Он смотрел в пол, не в силах поднять на нее глаза.
– Я уезжаю насовсем, Мэри. Меня переводят в лондонский офис. Это повышение, но теперь я не знаю, когда снова приеду в Блэкпул. Прости.
Он нервно теребил кончик галстука и судорожно сглатывал. Мэри вдруг захотелось успокоить его, и она встала с кресла.

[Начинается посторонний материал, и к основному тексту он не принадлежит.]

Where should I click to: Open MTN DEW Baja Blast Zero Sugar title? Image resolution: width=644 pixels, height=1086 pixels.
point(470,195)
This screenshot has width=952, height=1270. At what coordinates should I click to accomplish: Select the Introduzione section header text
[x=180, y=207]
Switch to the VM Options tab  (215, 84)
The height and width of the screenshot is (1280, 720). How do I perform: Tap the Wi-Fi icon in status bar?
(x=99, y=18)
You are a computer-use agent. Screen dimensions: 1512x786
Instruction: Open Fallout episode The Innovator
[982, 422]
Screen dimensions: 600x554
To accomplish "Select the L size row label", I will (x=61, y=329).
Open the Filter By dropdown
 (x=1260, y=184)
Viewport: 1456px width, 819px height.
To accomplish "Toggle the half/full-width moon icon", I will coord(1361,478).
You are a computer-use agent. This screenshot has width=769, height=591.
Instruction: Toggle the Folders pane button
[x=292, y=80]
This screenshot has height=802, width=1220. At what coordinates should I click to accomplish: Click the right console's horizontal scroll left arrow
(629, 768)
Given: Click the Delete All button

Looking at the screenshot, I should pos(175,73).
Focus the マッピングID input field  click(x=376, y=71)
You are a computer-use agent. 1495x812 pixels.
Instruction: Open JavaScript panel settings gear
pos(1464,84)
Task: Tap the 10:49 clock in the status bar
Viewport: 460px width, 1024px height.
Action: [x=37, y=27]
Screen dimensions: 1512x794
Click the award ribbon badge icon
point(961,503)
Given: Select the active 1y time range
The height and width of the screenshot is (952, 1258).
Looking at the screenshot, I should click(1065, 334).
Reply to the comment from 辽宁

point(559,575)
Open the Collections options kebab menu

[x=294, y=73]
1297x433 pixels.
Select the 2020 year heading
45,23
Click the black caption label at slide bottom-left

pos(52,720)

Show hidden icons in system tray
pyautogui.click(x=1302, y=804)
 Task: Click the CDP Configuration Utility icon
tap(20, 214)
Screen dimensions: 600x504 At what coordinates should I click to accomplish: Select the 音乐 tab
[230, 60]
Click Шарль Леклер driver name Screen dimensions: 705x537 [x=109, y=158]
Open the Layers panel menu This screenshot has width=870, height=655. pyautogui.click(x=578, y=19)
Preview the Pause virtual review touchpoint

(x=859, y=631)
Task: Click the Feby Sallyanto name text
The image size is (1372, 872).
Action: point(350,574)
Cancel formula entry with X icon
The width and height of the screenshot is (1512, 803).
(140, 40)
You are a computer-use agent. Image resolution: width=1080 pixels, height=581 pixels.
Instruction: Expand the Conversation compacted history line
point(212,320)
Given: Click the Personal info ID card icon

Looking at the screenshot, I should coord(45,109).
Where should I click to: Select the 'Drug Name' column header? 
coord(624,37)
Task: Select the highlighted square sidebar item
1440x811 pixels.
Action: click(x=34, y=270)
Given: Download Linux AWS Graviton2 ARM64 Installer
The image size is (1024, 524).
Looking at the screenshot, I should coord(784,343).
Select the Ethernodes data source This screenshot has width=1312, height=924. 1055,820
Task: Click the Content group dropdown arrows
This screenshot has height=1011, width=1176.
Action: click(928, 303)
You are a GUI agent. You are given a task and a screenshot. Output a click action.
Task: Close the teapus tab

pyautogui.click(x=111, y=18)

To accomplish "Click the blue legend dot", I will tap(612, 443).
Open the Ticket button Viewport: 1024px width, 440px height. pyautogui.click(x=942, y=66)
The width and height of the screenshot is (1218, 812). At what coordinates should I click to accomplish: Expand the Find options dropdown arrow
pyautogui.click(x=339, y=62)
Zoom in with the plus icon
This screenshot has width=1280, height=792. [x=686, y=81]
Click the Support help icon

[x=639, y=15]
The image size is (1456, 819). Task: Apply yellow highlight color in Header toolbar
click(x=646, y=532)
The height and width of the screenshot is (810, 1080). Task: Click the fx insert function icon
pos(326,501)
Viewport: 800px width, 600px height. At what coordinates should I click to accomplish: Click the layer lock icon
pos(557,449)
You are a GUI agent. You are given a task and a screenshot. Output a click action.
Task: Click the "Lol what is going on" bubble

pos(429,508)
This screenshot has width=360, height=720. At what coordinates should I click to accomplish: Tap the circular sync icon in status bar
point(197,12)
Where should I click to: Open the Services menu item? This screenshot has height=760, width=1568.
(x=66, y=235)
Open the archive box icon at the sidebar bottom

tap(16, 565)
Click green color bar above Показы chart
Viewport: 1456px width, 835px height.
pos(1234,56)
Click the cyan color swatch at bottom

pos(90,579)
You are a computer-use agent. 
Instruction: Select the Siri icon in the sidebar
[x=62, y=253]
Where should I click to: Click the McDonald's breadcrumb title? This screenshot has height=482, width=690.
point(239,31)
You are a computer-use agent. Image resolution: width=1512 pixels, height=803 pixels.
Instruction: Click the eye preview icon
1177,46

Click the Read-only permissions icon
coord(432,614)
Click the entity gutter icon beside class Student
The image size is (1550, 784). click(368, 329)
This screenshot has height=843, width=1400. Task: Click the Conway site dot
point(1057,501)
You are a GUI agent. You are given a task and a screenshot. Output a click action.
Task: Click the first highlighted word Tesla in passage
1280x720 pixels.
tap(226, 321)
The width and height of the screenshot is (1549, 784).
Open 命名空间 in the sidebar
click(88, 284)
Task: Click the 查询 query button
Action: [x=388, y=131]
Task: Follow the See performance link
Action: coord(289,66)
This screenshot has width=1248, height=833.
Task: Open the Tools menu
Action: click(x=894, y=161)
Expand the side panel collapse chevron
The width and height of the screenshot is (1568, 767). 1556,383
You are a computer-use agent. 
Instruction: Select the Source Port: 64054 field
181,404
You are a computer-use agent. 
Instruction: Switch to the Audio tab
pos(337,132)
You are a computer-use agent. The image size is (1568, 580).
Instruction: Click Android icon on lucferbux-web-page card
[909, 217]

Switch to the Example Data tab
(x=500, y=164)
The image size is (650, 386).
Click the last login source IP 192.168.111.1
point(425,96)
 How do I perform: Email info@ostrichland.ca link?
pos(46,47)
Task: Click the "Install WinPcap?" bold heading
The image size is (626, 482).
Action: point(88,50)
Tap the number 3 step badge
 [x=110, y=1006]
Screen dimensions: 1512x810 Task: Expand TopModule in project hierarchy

– Пожалуйста, войди, Альберт.
– Я не уверен, что это… – опасливо обернулся он через плечо.
– Пожалуйста, – настояла она.
Она знала, что выглядит не лучшим образом, и удивилась, что ее это не волнует. На ней не было косметики, слой охлаждающего крема еще не впитался, а волосы были в сетке, которая держала бигуди. Они сели рядом на краю кровати, и Альберт взял ее руку в свою.
– Ты такая красивая, Мэри.
Она улыбнулась и сжала его руку. Уже давно ей никто не говорил этих слов.
Спасаясь от жары, Альберт расстегнул верхнюю пуговицу рубашки, ослабил галстук и закатал рукава. Он нерешительно протянул руку и провел пальцем по ее ключице. Это было дерзко с его стороны, но она не отстранилась, а медленно взяла его руку и переплела их пальцы. Он подался к ней и нежно накрыл ее губы своими.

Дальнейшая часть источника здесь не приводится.